La Méditerranée facilite depuis longtemps le commerce, la culture et les relations humaines. Toutefois, la région est de plus en plus exposée aux risques associés à l’instabilité climatique et à la dégradation des écosystèmes. La raréfaction de l’eau, les canicules, les feux de forêt, la pression exercée sur les systèmes côtiers, l’insécurité alimentaire et l’intensité du tourisme sont autant de questions épineuses pour les décideurs politiques comme les entreprises.

Cependant, ces mêmes caractéristiques font de la région un terrain d’essai naturel pour la bioéconomie circulaire. La diversité de ses environnements, son patrimoine agricole, ses forêts, ses villes, ses ports et ses pôles d’innovation posent les bases de nouveaux modèles de coopération.

Pour Marc Palahí, toutefois, la transition ne se réduit pas à une dimension technique. Elle revêt également un caractère philosophique. Elle nécessite d’adopter une mentalité axée sur la régénération et non plus sur l’extraction. La nature ne nous appartient pas, c’est nous qui lui appartenons », a-t-il énoncé. Sa réflexion finale s’est portée sur les forêts. Avant l’évolution des arbres et l’expansion des forêts, a-t-il rappelé à l’auditoire, la température de la planète était bien plus élevée, avec une concentration de CO₂ atmosphérique environ dix fois supérieure aux niveaux actuels. Les forêts ont contribué à rendre la Terre habitable en façonnant le climat, les sols et les cycles hydriques dont dépendent la vie, la civilisation humaine et, in fine, l’évolution de l’espèce humaine.

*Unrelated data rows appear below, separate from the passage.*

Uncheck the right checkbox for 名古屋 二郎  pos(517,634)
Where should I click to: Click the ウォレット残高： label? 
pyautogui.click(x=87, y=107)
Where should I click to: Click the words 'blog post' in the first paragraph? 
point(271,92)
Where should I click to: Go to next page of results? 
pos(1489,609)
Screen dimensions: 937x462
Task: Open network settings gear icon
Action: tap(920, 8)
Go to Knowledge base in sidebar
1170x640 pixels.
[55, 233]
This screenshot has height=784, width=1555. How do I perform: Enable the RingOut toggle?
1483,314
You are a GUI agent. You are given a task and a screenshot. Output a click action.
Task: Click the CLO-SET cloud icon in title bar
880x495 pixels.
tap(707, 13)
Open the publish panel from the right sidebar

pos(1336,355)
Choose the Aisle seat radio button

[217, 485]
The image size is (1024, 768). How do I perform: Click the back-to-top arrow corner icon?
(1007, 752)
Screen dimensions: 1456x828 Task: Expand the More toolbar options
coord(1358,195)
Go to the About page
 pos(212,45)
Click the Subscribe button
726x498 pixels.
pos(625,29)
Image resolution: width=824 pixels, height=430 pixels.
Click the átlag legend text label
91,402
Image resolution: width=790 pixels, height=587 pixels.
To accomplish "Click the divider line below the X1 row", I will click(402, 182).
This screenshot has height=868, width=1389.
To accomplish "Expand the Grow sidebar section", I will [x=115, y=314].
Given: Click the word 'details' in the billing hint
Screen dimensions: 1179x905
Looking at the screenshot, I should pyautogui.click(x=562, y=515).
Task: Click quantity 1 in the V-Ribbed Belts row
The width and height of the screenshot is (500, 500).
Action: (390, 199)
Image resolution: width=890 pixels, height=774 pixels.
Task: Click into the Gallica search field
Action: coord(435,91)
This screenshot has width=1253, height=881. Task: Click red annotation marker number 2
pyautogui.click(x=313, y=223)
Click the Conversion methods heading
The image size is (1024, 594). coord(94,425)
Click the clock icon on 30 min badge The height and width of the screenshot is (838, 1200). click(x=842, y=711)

« Je me plais à dire que nous ne sommes pas sur la planète des singes, mais bel et bien sur la planète des arbres », a-t-il ajouté. L’heure est venue pour la Méditerranée de transformer sa vulnérabilité en leadership, dans le cadre d’une transition qui dépasse largement les frontières régionales. Marc Palahí a conclu son discours par un postulat simple, mais exigeant : l’économie ne peut pas être plus solide que les systèmes naturels qui la soutiennent. Si nous voulons que notre économie prospère dans les décennies à venir, nous devrons non pas exploiter davantage la nature, mais réapprendre à collaborer avec elle.